REQUIRED ACTION — An exact, complete copy of the entries is needed, with the pictures left out.

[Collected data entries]

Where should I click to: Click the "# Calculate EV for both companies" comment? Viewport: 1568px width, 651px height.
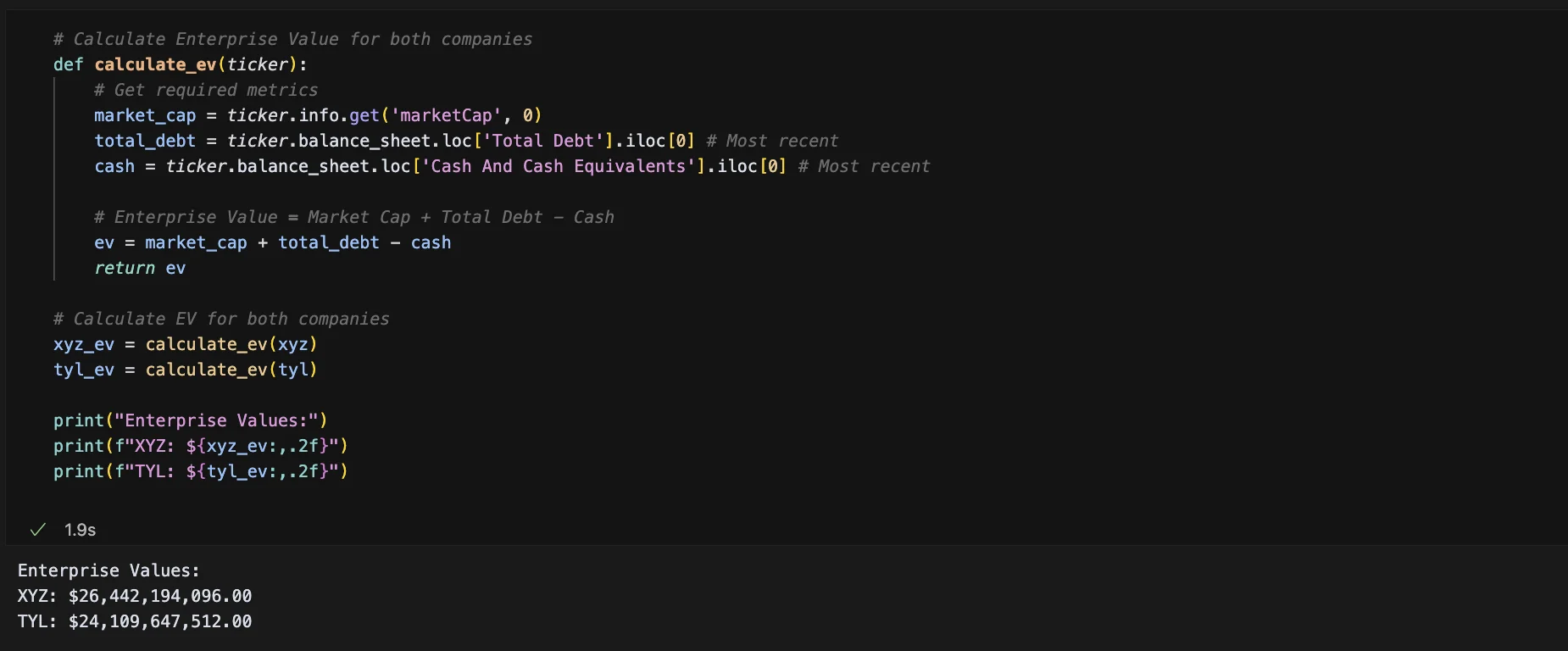pos(221,319)
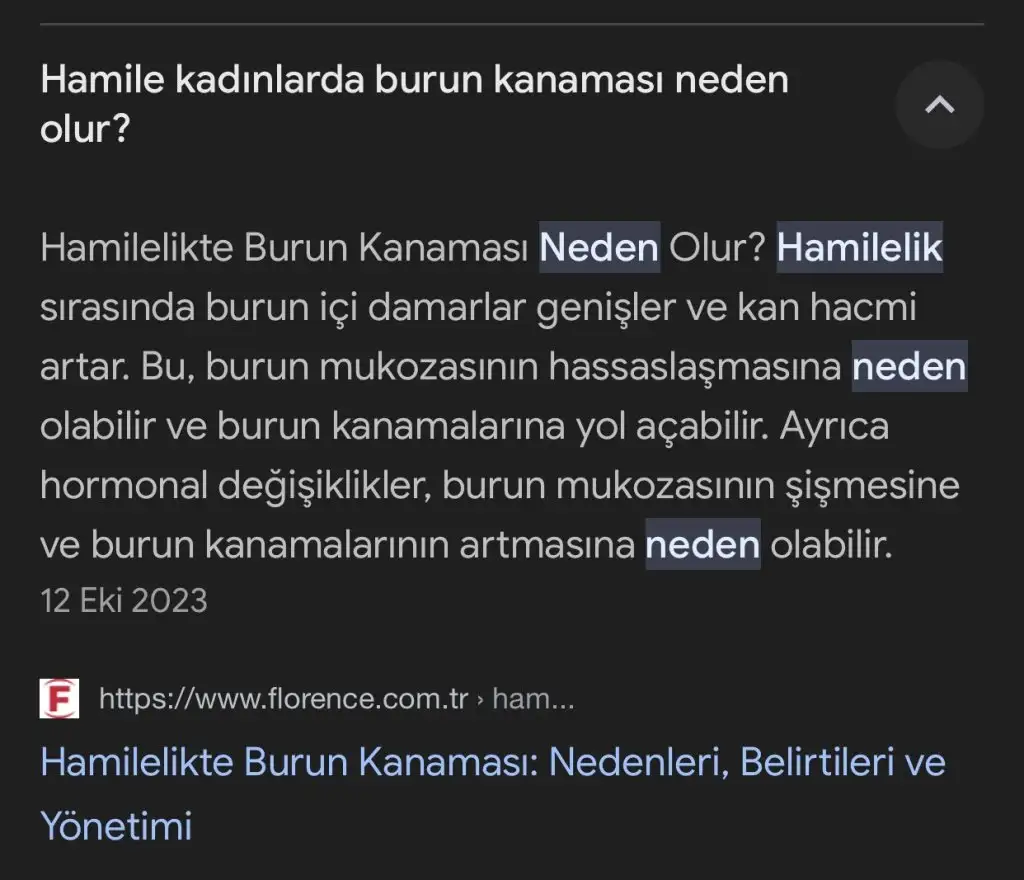This screenshot has height=880, width=1024.
Task: Click the word 'Ayrıca' in the answer
Action: pos(824,427)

REPLY TO THE TASK —
Where should I click to: Click the "# Calculate EV for both companies" comment? Viewport: 1568px width, 651px height.
pos(221,319)
This screenshot has height=880, width=1024.
Task: Click the word 'Ayrıca' in the answer
Action: pos(824,427)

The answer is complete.